My response to you Kiril is that users who complain about there being missing stations are, frankly, missing the point of the FillLPG community.

Next up in this helpful, two word, review – ‘Empty Map’. Well what am I supposed to do with that? How can I start to diagnose the problem – and to be honest, should I even bother? You see there are currently over 4000 installs of this version of the application and if nobody could see a map I’d be getting a lot more feedback from the users (over 4000 of them on the current release). I strongly suspect that this users problem is due to an out of date version of Google Maps on his device (it’s happened before – but that user contacted me to resolve the problem, which I did). I can’t understand why some users don’t realise that they problem may, just may be to do with them, their phone, connection or carrier and not the application.
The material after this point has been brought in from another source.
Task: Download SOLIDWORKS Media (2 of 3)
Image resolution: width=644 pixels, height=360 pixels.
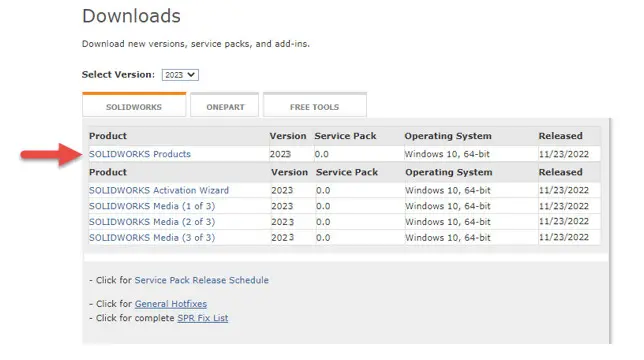Action: pyautogui.click(x=152, y=222)
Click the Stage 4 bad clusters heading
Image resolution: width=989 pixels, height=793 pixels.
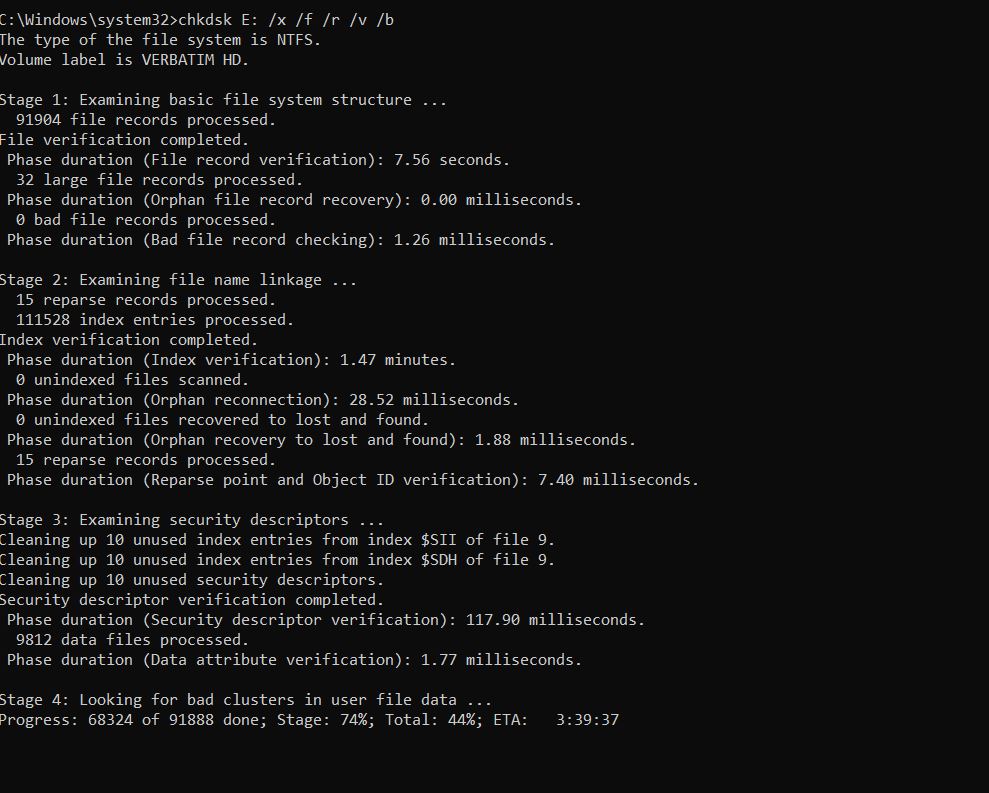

But no – it must be the app, it’s crap and I’m going to tell the world about!

To Maciej I say that you should think about the users who are running the app without any problems and think to yourself – ‘maybe it’s something at my end’

Finally there is this one, the app won’t run Android M. Now some of you maybe saying “Android M” what on earth is that? Well, it’s the next version of Android that was released AS A PREVIEW at the end of May this year. The actual release will be sometime before the end of this year, some say around September but you can’t be too sure with Google. When it does eventually come out, don’t expect to see it on your handset for a while afterward (unless you’re running a Nexus device) because it can take a while for the handset manufacturers to test it with their hardware and to put their own spin on it if required. HTC state that they will get the new releases onto their current compatible handsets within 90 days – so that’s pushing into next year.

So getting back to Stuarts ‘review’ – basically, two weeks after Android M was release AS A PREVIEW to developers and a good 9 MONTHS before any consumer device will be running it he sees fit to give the app a 1 Star review because it’s not compatible!

To you Stuart, I don’t really know what to say! I’m assuming you are a developer as most normal users won’t know what Android M is or how to get it. So developer to developer, you should know better!

The thing is, the app has about a 4 Star rating – dropping  a little thanks to ‘users’ like those above – and that’s fine with me. What irritates me is when people don’t consider the time and effort that other put in to producing these things. FillLPG for Android is a FREE app and doesn’t contain any Ads (and never will). I develop it in my ‘spare’ time and use it as a vehicle to practice my mobile development skills, so when I hear people whinging about missing stations, maps and the like it really hacks me off.

Anyway – the good news is that there are still plenty of users who make use of the application every single day. Users who provide constructive feedback and feature suggestions and, most importantly, appreciate that I do this with no expectation of reward.